David Hogg 1788

David Hogg got around.  The census tells us he was born in England although he married his Scottish bride Anna Paterson in Leith and then had his family there and in Gardenstown up on the Moray Firth, returning to Leith where presumably he died.  He also turned his hand to a few jobs, being noted in the records as a warehouseman at the time of his marriage, a cooper when son George is born, a fish curer when son David is born, a corn chandler in the 1841 census and a mealdealer when David died.  They are all clearly the same person, confirmed by the other people in the records.

David is therefore the only known English member of our tree apart from his ancestry which is as yet unexplored apart from his presumed parentage.  Going by dates and children's names the best guess is that he was born to George and Rachael Hogg in Marylebone, the London district which contains Baker Street of Sherlock Holmes and Gerry Rafferty fame.  The sequence of jobs suggest that he may have been involved with the whisky industry as warehouseman, cooper, corn chandler and meal dealer could all be seen as related to that industry.  How fish curer fits in is anybody's guess.

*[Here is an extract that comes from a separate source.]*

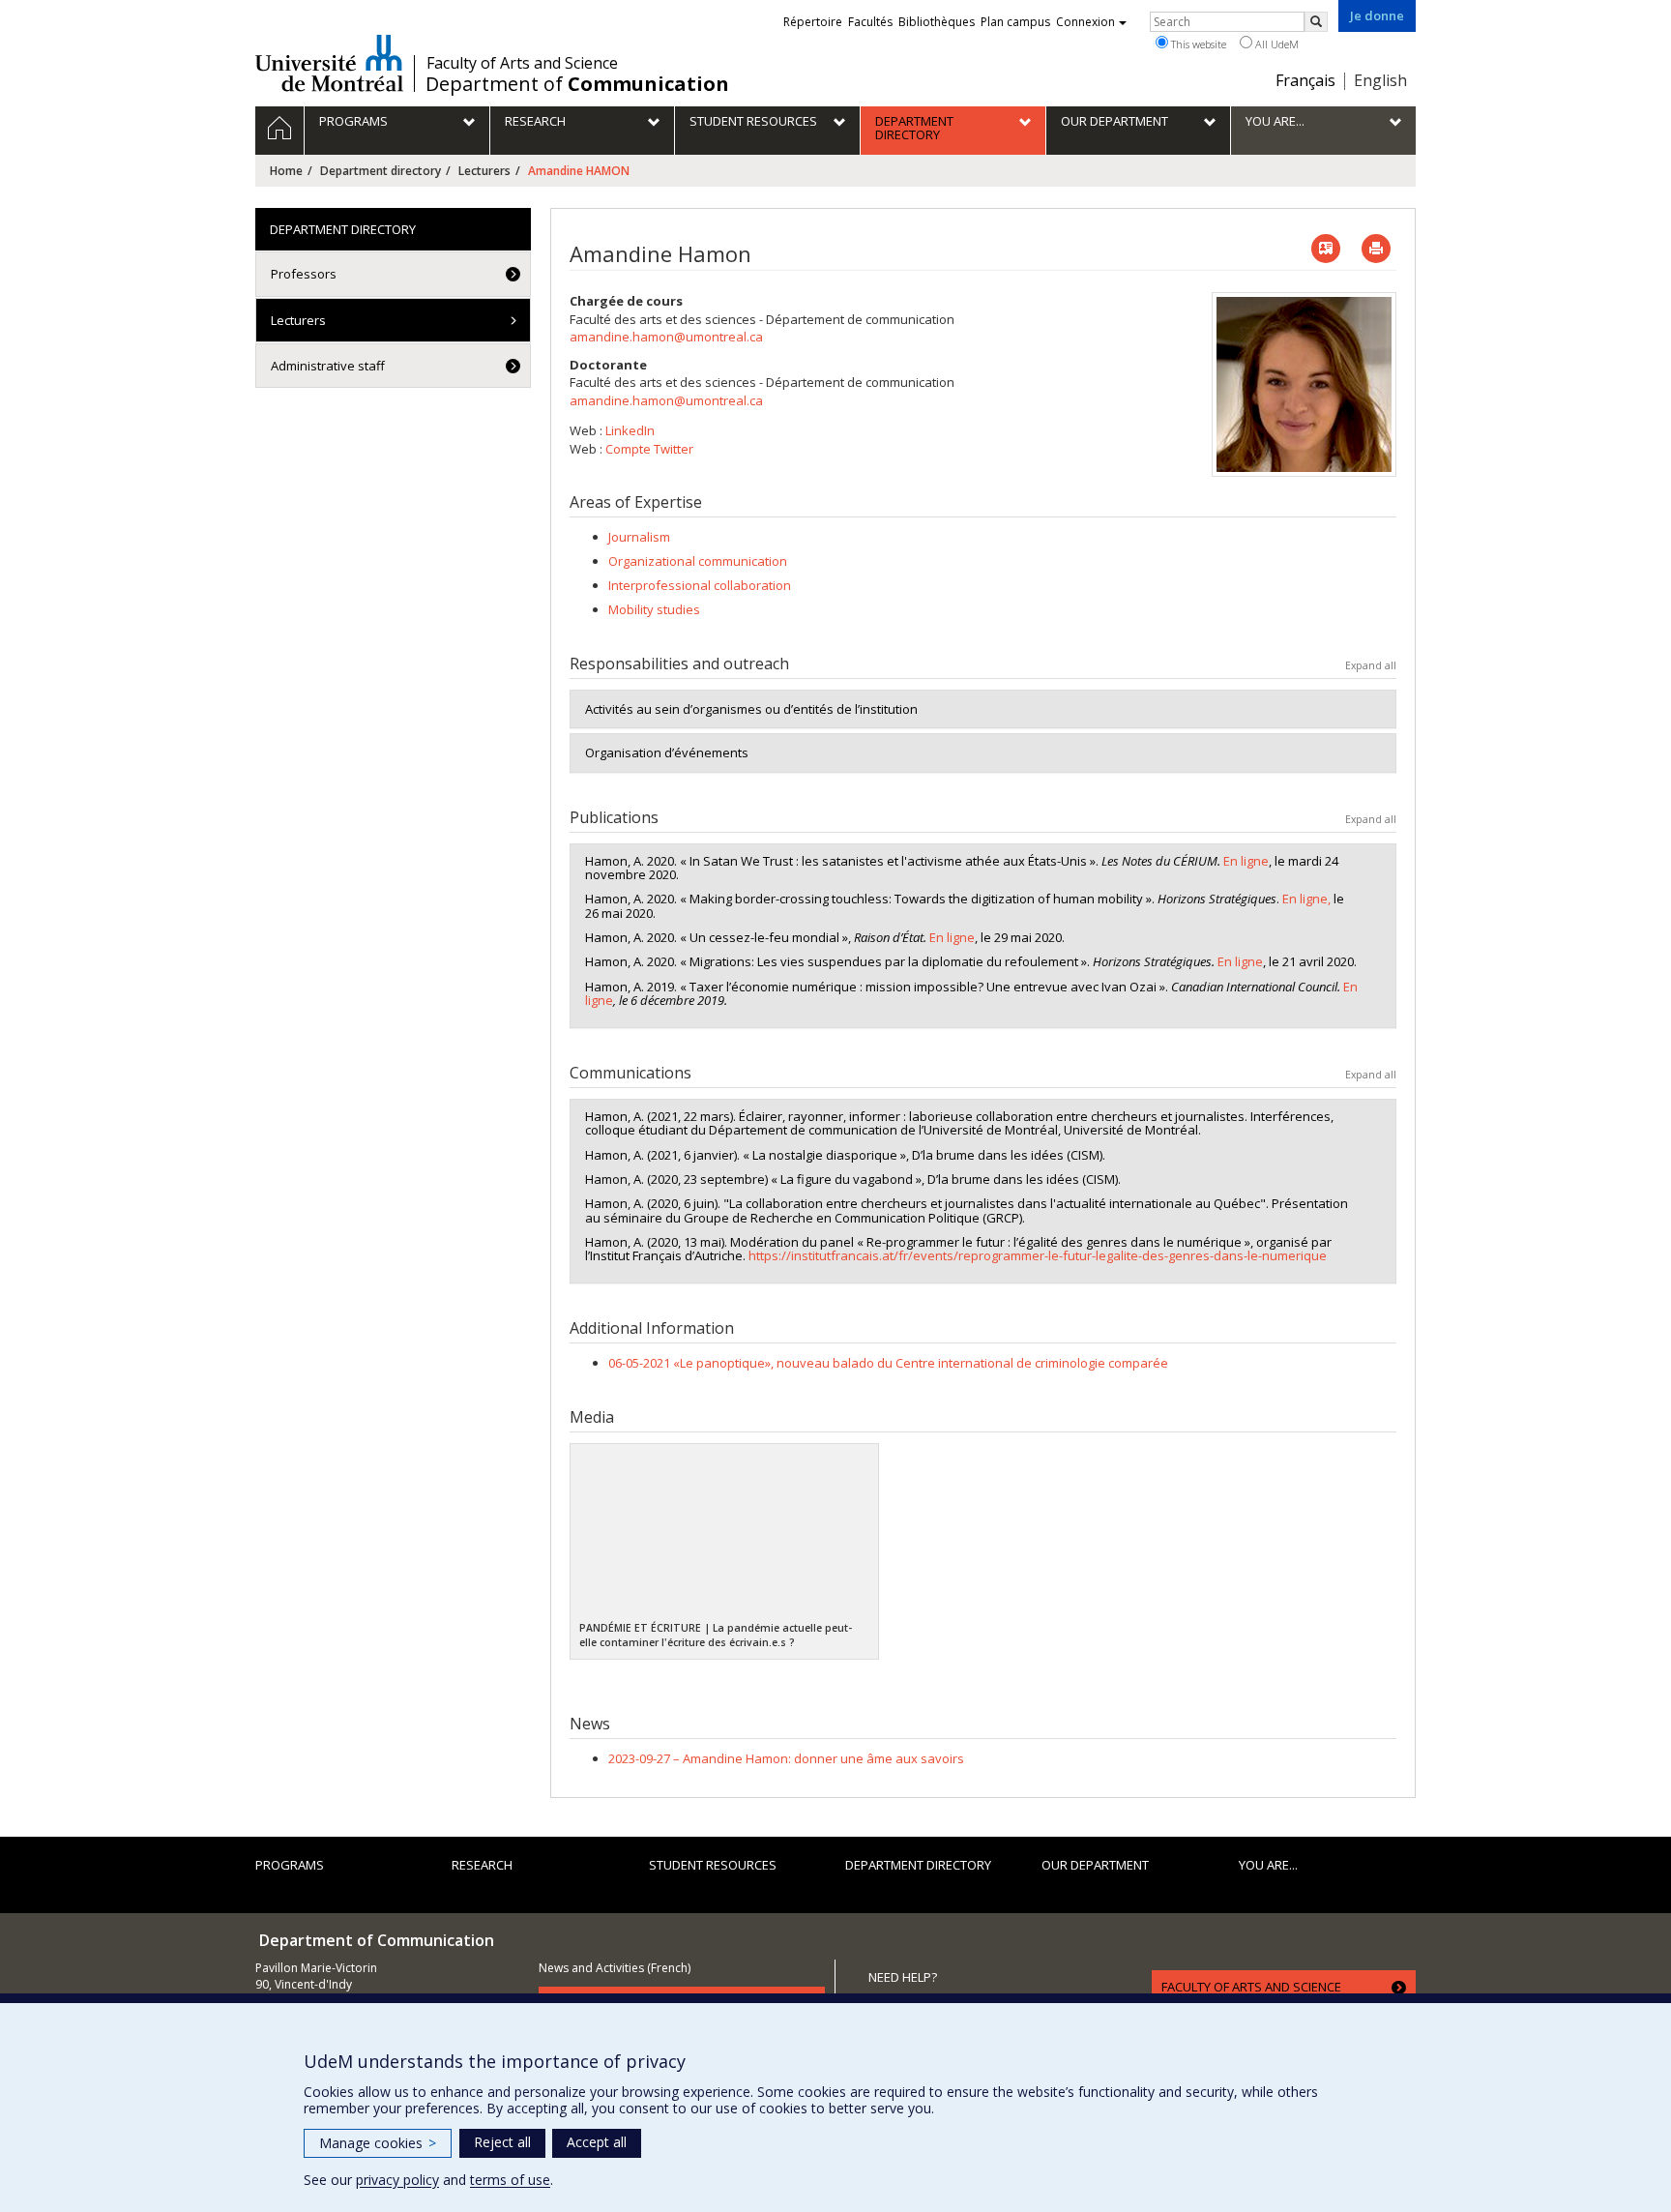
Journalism (639, 537)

His son's death record lets us know that David the elder had pre-deceased him although we don't know exactly when but mother Anna is not marked as deceased, which may be an oversight or an indication that there is an 89 year old woman around.  I located an appropriately aged Ann Hogg in the Canongate Charity Workhouse in the 1851 census. Her occupation is listed as householder, which seems strange, but several are listed as such.  Surely her son, as a successful saddler, wouldn't let his mother go to the workhouse, would he?  She is certainly marked as an inmate but, as I say, also a householder.  Strange.  I cannot positively identify her after that.